Exercise ▸ The answer must be one number: how many lines in the records below contain the string "each".

Dataset records ▸
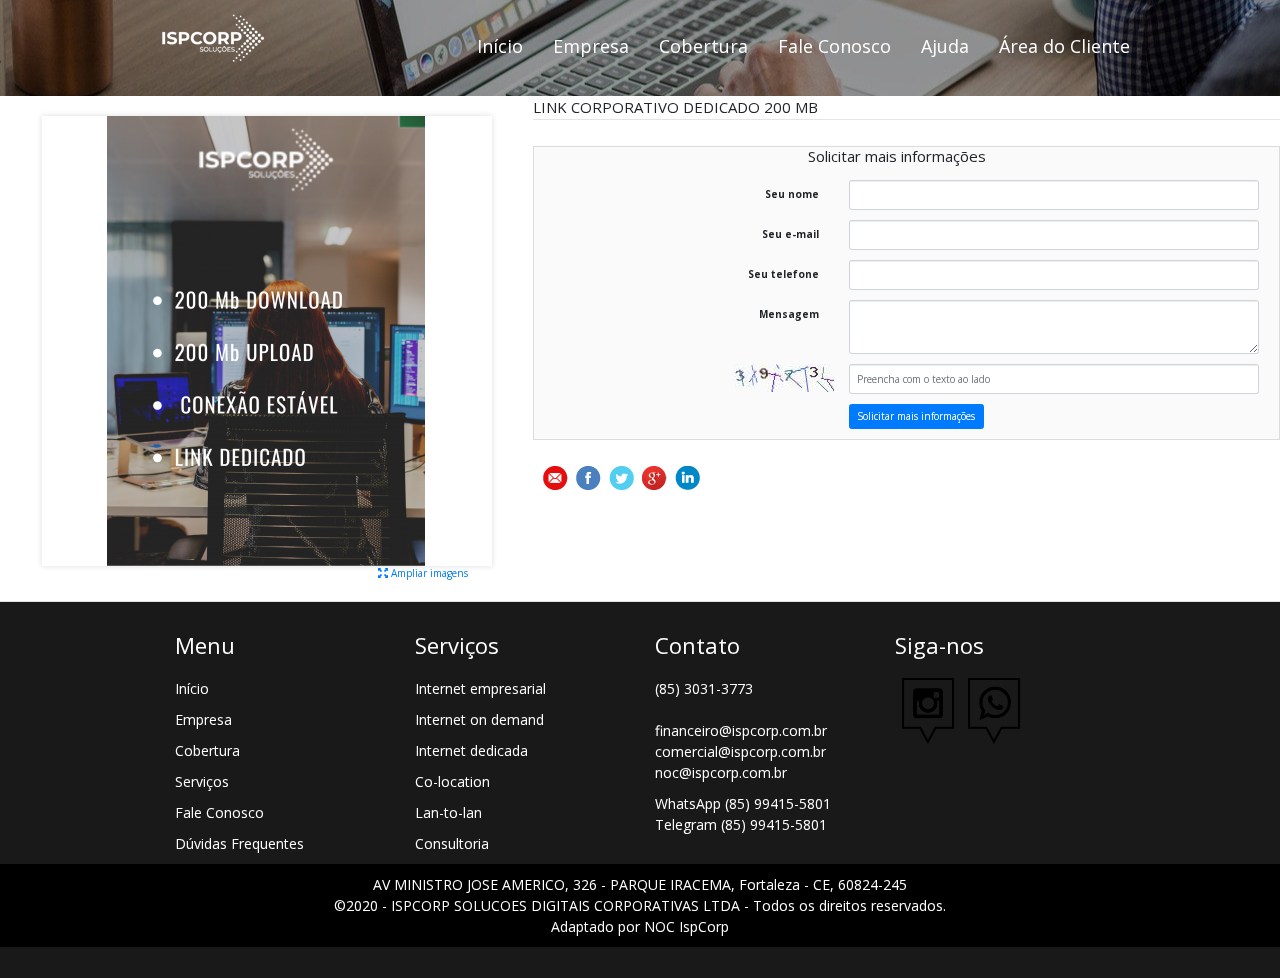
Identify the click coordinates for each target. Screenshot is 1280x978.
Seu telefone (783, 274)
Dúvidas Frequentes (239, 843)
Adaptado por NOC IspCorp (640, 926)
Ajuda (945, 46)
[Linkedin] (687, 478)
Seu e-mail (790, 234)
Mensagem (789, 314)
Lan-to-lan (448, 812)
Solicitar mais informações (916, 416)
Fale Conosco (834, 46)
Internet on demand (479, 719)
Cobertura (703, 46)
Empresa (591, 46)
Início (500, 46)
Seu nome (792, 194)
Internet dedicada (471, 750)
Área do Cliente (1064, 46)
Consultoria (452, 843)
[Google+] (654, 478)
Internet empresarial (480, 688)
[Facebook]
...
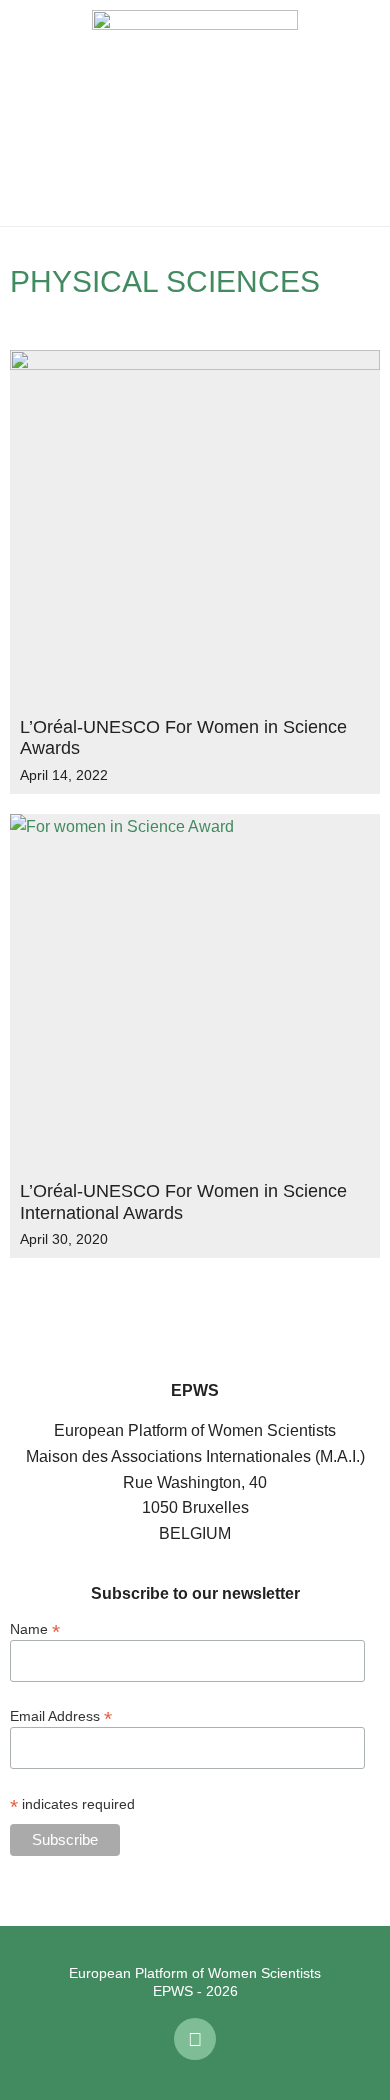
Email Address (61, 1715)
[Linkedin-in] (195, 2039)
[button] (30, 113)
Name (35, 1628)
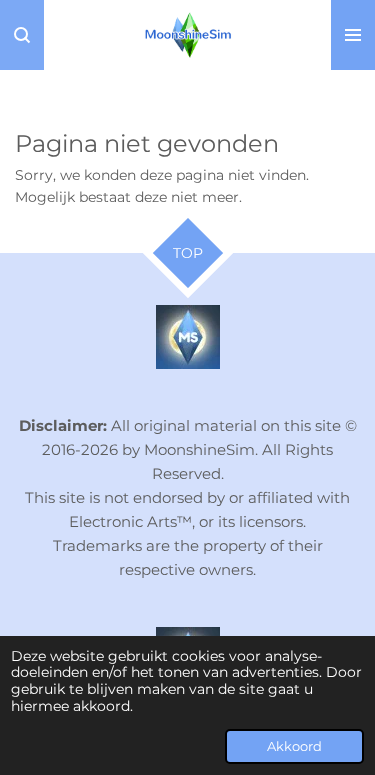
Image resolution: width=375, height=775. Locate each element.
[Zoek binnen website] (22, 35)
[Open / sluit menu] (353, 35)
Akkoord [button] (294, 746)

Exercise answer ▸ 2